Shawn Berry, a spokesperson for the province, confirmed in an email Thursday the coroner services will call an inquest into the June 4 shooting death of 26-year-old Chantel Moore.
Moore's death has been the subject of national attention, with calls for a speedy, independent investigation that would bring the facts of the situation to light. The Edmundston Police Force has said an officer shot a woman during a wellness check June 4 after she threatened him with a knife. The officer was not injured.
An inquest is a formal court proceeding where all evidence relating to a death is presented to a jury that can make recommendations to prevent deaths in the future.
It's not clear when it may take place. An inquest into the police shooting death of Michel Vienneau in Bathurst in 2015 has yet to take place and was on hold pending criminal proceedings and the conclusion of the police disciplinary process.
The officer who shot Moore is on paid leave for at least several weeks at the direction of the police force, Mychèle Poitras, a spokesperson for the City of Edmundston, said in an email.
Quebec's Bureau des enquêtes indépendantes, the province's police watchdog agency, is investigating the officer's actions and says that work could take months to complete.
Public Safety Minister Carl Urquhart told reporters Thursday the agency's report will be sent to the province's Crown prosecution service to decide whether charges against the officer are warranted. It would also be used as part of the inquest.
"If it goes to criminal charges, it would be as evidence in the charges," Urquhart said. "Once the court proceedings are over, then there will be a coroner's inquest and at that time it will be made public."
Michael Boudreau, a criminology professor at St. Thomas University in Fredericton said the report should be released to the family and the public. He said sections with highly personal information can be blacked out to protect privacy.
And he said the province could follow the lead of Nova Scotia's Serious Incident Response Team, which still releases some of its findings even if criminal charges are laid.

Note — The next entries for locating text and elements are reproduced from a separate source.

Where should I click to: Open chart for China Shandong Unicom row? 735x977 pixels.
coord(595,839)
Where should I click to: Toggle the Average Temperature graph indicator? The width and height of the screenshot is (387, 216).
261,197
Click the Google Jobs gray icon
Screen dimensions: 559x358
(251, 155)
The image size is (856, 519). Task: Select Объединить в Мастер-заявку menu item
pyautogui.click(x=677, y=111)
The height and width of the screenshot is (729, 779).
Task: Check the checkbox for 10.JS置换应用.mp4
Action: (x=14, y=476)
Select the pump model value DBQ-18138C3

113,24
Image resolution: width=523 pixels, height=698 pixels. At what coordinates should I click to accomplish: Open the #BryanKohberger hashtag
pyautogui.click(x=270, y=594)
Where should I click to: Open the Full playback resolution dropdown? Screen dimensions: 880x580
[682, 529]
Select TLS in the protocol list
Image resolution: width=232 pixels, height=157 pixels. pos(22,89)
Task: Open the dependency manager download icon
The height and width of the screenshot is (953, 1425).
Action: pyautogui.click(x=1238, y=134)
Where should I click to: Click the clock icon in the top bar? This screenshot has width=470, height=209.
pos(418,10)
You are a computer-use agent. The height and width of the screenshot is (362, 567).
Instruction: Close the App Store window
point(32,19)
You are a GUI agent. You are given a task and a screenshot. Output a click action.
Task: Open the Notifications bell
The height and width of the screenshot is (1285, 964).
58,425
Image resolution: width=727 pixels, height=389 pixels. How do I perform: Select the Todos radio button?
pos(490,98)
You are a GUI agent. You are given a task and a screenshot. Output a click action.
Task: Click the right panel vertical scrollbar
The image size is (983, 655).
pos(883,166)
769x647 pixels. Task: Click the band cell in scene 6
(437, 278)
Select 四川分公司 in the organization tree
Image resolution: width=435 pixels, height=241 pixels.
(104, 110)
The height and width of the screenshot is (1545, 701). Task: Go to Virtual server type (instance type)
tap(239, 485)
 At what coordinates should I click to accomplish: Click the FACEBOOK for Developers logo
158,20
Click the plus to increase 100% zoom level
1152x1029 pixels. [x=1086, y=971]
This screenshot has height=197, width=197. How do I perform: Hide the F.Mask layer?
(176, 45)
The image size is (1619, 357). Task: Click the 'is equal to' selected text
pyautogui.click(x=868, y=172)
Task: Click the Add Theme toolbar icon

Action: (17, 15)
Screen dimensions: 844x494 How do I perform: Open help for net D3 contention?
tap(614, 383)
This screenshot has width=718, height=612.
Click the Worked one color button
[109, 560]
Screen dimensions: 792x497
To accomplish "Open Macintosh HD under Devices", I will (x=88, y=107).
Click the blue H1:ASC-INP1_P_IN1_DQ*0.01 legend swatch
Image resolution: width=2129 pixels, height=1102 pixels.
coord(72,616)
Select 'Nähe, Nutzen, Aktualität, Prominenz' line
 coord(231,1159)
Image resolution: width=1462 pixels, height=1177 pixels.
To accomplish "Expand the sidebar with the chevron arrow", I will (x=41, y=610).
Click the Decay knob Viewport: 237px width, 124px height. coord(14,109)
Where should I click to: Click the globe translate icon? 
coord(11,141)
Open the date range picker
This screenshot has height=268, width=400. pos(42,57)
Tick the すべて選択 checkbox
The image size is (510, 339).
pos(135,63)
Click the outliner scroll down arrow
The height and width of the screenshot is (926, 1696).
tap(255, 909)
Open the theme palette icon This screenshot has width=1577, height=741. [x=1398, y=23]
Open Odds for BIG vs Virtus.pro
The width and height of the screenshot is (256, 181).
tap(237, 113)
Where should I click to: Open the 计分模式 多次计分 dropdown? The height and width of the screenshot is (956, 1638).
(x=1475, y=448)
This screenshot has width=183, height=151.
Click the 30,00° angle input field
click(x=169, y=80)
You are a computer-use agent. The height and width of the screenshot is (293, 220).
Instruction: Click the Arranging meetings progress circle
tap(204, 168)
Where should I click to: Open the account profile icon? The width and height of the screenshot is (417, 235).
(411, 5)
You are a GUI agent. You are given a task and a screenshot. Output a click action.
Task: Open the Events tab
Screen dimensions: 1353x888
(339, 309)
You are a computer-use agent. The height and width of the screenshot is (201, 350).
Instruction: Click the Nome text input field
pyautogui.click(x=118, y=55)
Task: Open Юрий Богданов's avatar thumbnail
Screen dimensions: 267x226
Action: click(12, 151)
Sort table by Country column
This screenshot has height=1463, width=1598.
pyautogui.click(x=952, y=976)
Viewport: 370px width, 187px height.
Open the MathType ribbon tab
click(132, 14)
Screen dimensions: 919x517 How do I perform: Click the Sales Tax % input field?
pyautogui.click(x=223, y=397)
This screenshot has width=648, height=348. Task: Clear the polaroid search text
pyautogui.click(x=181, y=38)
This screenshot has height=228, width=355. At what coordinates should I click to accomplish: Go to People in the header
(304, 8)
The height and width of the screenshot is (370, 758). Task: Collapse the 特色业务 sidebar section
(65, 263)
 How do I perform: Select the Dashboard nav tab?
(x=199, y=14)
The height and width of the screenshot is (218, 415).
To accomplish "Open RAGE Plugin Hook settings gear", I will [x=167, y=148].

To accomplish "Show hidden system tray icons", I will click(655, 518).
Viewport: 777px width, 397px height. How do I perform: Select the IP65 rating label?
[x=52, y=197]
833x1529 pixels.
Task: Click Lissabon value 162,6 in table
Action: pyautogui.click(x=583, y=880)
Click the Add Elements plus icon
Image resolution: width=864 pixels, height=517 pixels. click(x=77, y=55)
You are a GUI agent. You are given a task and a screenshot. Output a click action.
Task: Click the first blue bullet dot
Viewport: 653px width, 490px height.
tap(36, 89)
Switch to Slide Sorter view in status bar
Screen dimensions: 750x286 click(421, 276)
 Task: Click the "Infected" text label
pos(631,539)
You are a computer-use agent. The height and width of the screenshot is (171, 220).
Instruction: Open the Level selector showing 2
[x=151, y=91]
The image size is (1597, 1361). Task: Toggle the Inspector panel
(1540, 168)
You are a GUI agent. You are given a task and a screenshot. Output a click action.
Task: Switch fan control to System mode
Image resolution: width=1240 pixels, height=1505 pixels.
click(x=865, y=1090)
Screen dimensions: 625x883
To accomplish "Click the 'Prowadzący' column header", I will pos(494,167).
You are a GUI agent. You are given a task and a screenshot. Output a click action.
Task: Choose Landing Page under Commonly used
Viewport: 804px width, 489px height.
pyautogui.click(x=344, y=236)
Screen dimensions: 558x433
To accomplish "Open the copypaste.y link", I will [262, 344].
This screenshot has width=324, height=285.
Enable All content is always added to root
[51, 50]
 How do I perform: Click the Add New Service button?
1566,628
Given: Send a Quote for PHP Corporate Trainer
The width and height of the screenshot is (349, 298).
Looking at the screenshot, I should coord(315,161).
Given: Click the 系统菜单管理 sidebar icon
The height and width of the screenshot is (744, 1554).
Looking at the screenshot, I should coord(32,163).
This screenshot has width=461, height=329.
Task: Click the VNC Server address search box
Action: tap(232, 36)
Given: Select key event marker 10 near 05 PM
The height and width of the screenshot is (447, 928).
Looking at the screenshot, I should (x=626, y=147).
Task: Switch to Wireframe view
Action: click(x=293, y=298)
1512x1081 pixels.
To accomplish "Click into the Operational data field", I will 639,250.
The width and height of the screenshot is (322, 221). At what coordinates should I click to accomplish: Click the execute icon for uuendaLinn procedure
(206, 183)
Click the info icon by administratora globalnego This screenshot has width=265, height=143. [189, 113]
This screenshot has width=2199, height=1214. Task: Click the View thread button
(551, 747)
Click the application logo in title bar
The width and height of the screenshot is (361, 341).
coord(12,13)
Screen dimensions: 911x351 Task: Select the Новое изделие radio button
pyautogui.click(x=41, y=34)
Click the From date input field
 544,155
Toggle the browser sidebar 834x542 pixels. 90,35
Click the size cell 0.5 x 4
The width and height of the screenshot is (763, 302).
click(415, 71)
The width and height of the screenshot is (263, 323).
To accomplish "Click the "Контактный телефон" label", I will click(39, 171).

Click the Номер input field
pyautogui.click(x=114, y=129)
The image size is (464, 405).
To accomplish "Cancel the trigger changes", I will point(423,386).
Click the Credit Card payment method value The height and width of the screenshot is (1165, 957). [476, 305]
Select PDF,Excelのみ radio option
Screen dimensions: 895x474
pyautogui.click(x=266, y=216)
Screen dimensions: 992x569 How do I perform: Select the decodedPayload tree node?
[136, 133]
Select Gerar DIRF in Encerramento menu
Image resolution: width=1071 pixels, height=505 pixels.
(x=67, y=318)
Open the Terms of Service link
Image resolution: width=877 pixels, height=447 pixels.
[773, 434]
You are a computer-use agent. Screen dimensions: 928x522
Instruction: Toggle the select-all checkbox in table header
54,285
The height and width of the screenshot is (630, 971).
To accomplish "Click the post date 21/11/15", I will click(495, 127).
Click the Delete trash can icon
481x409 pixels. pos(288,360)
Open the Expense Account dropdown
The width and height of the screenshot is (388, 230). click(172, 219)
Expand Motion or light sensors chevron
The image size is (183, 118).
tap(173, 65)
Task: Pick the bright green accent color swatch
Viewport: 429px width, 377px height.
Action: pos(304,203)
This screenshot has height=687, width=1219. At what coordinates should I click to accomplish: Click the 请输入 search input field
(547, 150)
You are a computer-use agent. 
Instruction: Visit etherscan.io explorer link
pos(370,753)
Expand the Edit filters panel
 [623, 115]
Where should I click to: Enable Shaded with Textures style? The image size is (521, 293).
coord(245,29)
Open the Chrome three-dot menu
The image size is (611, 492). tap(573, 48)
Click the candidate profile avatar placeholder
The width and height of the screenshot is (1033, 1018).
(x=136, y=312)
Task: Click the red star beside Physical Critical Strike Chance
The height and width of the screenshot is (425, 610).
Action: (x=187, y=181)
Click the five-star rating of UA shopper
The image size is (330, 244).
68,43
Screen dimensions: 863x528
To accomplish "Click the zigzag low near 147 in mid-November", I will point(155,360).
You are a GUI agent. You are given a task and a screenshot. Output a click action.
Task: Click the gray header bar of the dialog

Withholding could erode trust: Boudreau
Without an obligation to release the reports, he said it could erode trust in police.
"So even if the public may not believe that report, nonetheless releasing it is in the public interest," Boudreau said.
"Concealing it just makes the public question the motives of the police and makes them even more suspicious or confirms in some people's minds that the police must be hiding something when they may not be hiding anything."
The various organizations involved had told CBC News they won't be releasing the report.
A spokesperson for the Bureau des enquêtes indépendantes last week would only say the report would be provided to the New Brunswick equivalent of Quebec's director of criminal and penal prosecutions.
Poitras confirmed Edmundston will receive a copy of the report.
"It won't be up to us at all," Poitras said, when asked if the city or its police force would release the report. Poitras said the report will be handed to the RCMP, the provincial Crown prosecution service and the provincial coroners service.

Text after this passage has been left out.